Data was presented for VRC01 (see the MOBS03 bridging session at 11 am on Monday in the main IAS 2015 programme), which together with 3BNC117, is also being studied as a potential prevention intervention in people at high risk of HIV.

Although still in early stages of development, future research has the potential to further increase potency by 10-100 fold, extend dosing to perhaps only require injections every 3 – 6 months and to manufacture bNAbs with characteristics that reduce the risk of resistance.

Immune recognition after reversal of latency

With multiple advances in the approach of activating HIV in the reservoir of latently infected CD4 cells, Marcus Altfied from the Heinrich-Pette Institute reviewed the problem of generating an effective immune response to facilitate elimination of these cells. [4]

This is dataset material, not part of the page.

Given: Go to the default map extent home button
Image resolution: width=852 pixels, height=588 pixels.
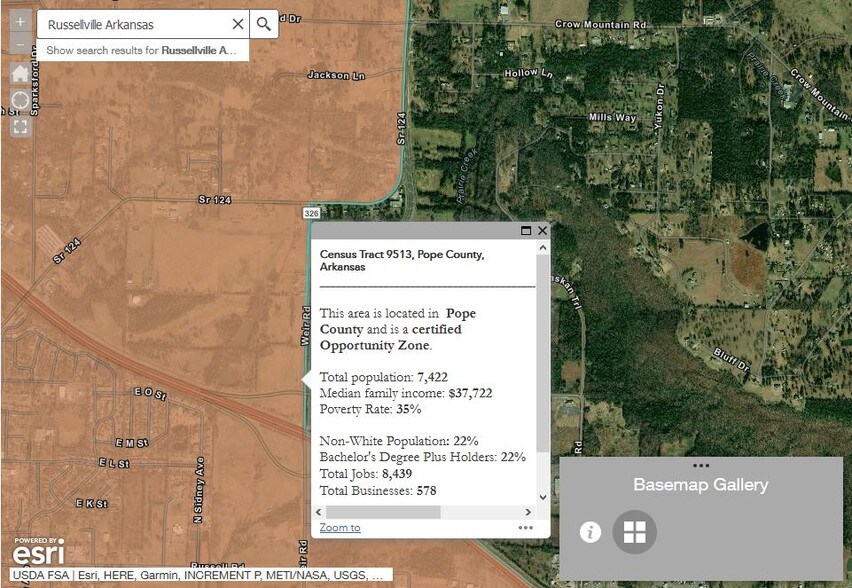Looking at the screenshot, I should 20,74.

Not only are current immune responses typically unable to respond to CD4 cells in which latent HIV has been activated – which themselves might persist for much longer than previously expected – but activation itself can be an incomplete process, stalling at several earlier stages before productively producing new virus.

This session reviewed the kinetics of antigen expression and included new data on using NK cell activity.

Engineering CD4 T cells

The plenary talk on approaches to genetically engineering T cells was given by James Riley from the University of Pennsylvania. Dr Riley stressed the potential for gene therapy to improve on HIV-specific CD4 responses which, in the context of cure research, will need to be sustained for decades if ART is to be stopped. [5]

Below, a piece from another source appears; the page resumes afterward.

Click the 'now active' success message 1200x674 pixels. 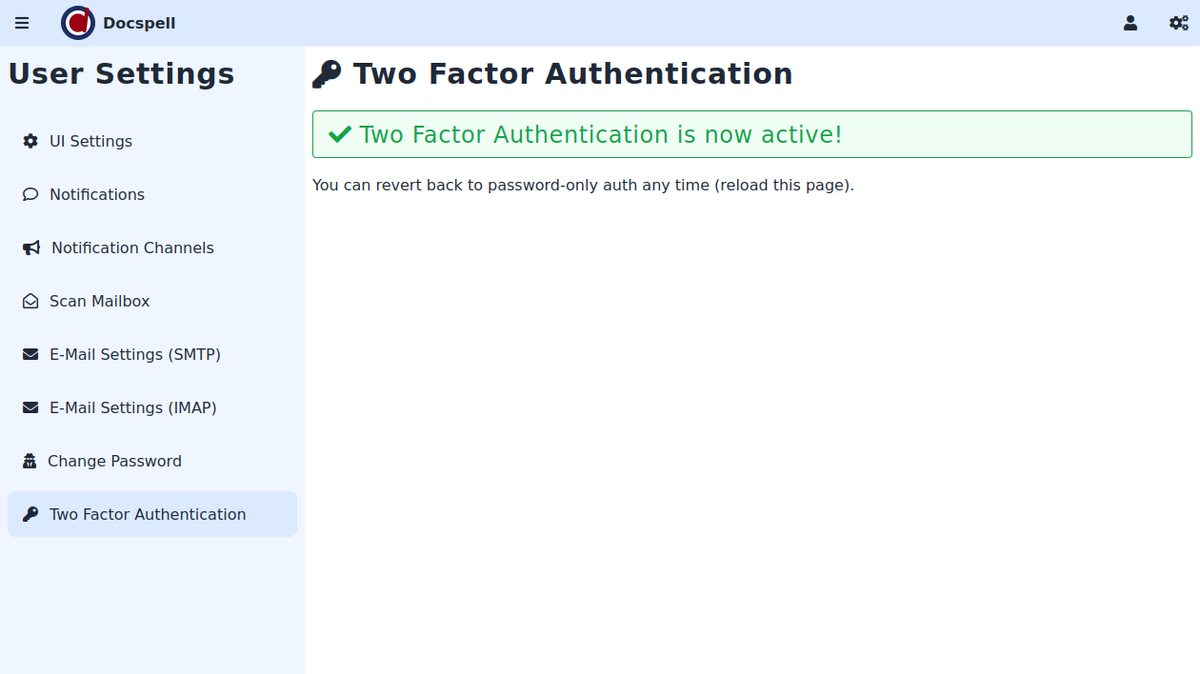[x=600, y=134]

As well as the history of this field from early studies in 1996 that included antisense molecules targeting HIV, this talked focused on the use of zinc finger nuclease (ZFN) and Sangamo compound SB-728 that modifies and reinfuses CD4 cells to carry CCR5 deletions.

A new approach that targets an HIV fusion inhibitor protein, C34, to the CXCR4 co-receptor (to ensure that the inhibitor is present at or near the site of HIV entry into CD4 cells) is building on this technology with the aim of producing a greater percentage of HIV resistant cells with the hope that this will have a greater impact on viral suppression.

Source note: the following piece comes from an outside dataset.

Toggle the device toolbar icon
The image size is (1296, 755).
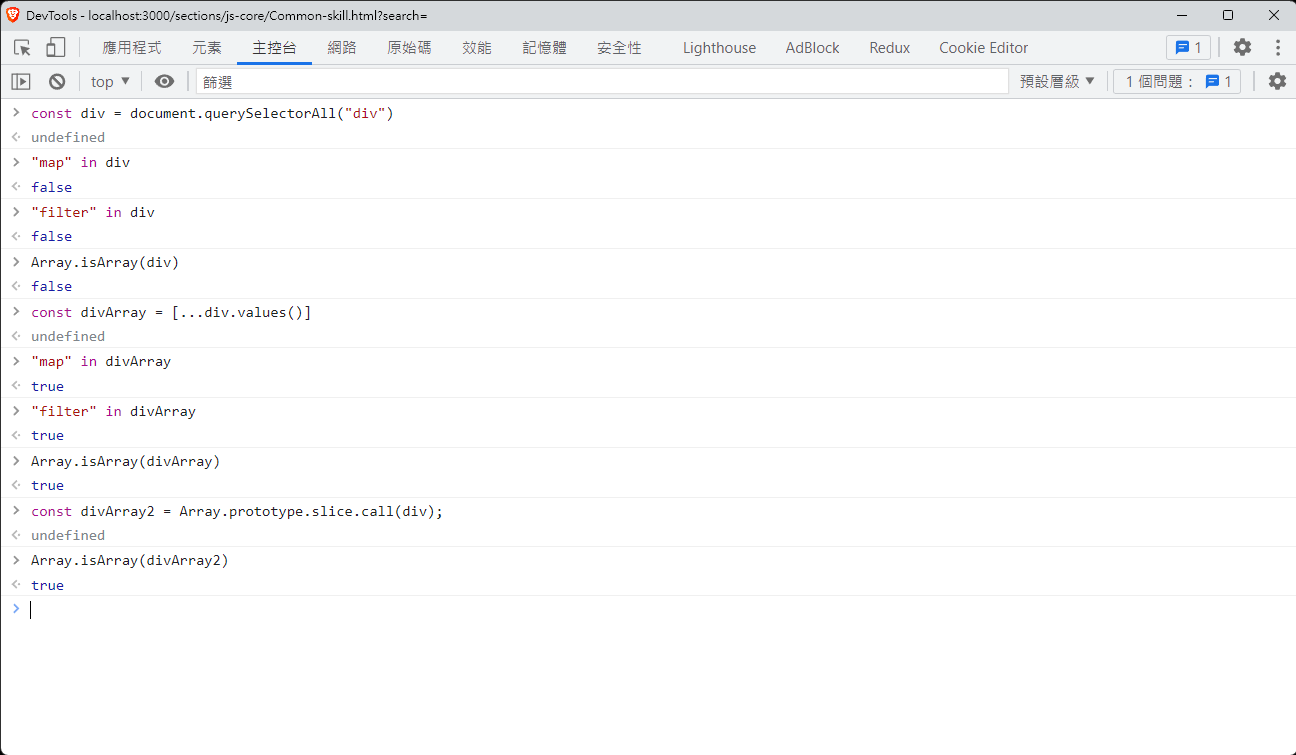click(x=55, y=47)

Strategies for viral reactivation and predictors of post treatment controllers

The important question of whether biomarkers can be sufficiently predictive to guide selection of appropriate participants for research studies that involve a treatment interruption (TI) was reviewed by Sarah Fidler from Imperial College London, who also outlined important cure-related studies starting in the UK. [6]

This review included results from the UK SPARTAC study (Short Pulse ART at Seroconversion) presented at CROI 2015 that showed that high pre-treatment levels of PD-1, TIM-3 or Lag-3 (but not at time of TI) were predictive of time to viral rebound after the interruption. [7]

Two new studies in the UK include the prospective HEATHER cohort of HIV seroconverters who start ART within 3 months of diagnosis and the RIVER study that is using integrase inhibitor-based ART plus prime-boost vaccine plus multiple doses of the HDAC inhibitor vorinostat with a primary endpoint of reduction in total HIV DNA.

Thanks to Richard Jefferys for editorial comments.

References:

Unless stated otherwise, references are plenary talks in the Programme to the IAS Towards and HIV Cure Symposium, 18-19 July 2015, Vancouver.

http://www.iasociety.org/What-we-do/Towards-an-HIV-Cure/Events/2015-Symposium

  1. Kuritzkes D. Progress and Challenges in HIV Cure Research,
  2. Sharp M. Community Involvement in HIV Cure-related Research: Not Just Guinea Pigs.
  3. John Mascola J. HIV-1 broadly neutralizing antibodies: Potential role in HIV treatment approaches.
  4. Altfeld M. Immune recognition following latency reversal.
  5. Riley J. Engineering T cells to functionally cure HIV-1 infection.
  6. Fidler S. CHERUB: Collaboration in HIV Eradication in the UK; Predictors of PTC and Viral Reactivation Strategies.
  7. Hurst J et al. Biomarkers to Predict Viral Rebound at Antiretroviral Therapy Interruption in SPARTAC. CROI 2015, 23-26 February 2015, Seattle. Late breaker oral abstract 111LB.